Fig.48 ねじり面の抜き勾配をチェック

 P/L部(抜き勾配をチェックした部分)の段差は、部分的にサーフェスを作成し、なじませてしまう。(Fig.49、Fig.50)

Fig.49 P/L部(ねじり面)の段差

Fig.50 ぼかし面の作成

 最終的に出来上がった形状も曲率の確認をしておこう。(Fig.51)見逃しがちなのが、稜線の曲率変化だ。空間的に捩れているので、思わぬところが汚くなっている時がある。コア側の基本面は、シェルを使えないので、別個に作ってカットしたが、このあたりまで、モデリングできればあとは大丈夫だ。(Fig.52)

Fig.51 稜線の曲率チェック

Fig.52 コア側の基本面


Lesson.8 設計できるモデリング

 ホッチキスの形状は完成していないけれど、ここまでの作業で、設計の流れは理解して頂けたと思う。

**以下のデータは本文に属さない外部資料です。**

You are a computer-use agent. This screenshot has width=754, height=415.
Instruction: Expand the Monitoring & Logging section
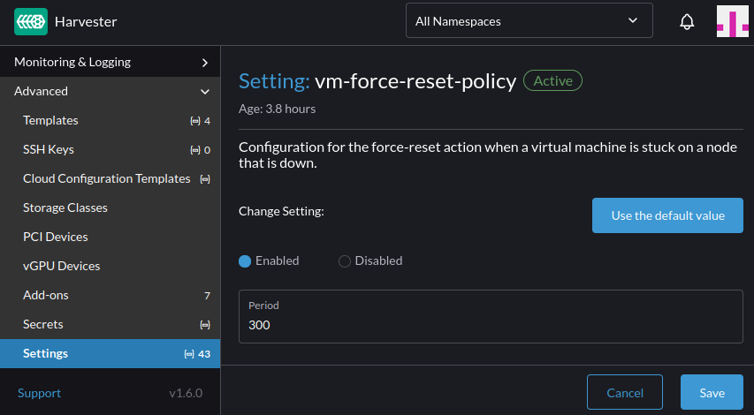click(x=204, y=63)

最初に目的を明確にして、基本仕様さえ決めてしまえば、どんなものでも設計できるのである。(Fig.53)

Fig.53 ここまでのホッチキス

 もちろん、この後、細部の機構を検証しながら部品形状を決めていく作業が残っているのだが、記事で説明したように、完成した形状にばかりこだわってモデリングするのではなく、完成した形状を作っていく過程をモデリングするということを常に意識してほしい。そうすれば、たとえ直方体や円柱だけのモデルであっても、設計で使えるものになるのだ。

 ここで説明したことは、自分が設計者であるとか、モデラーであるとかに関わらず、重要なことである。せっかく、時間をかけて作るデータなのだから、設計できるモデリングを心がけ、苦労して作ったデータがちゃんと一人歩きできるようにしてほしい。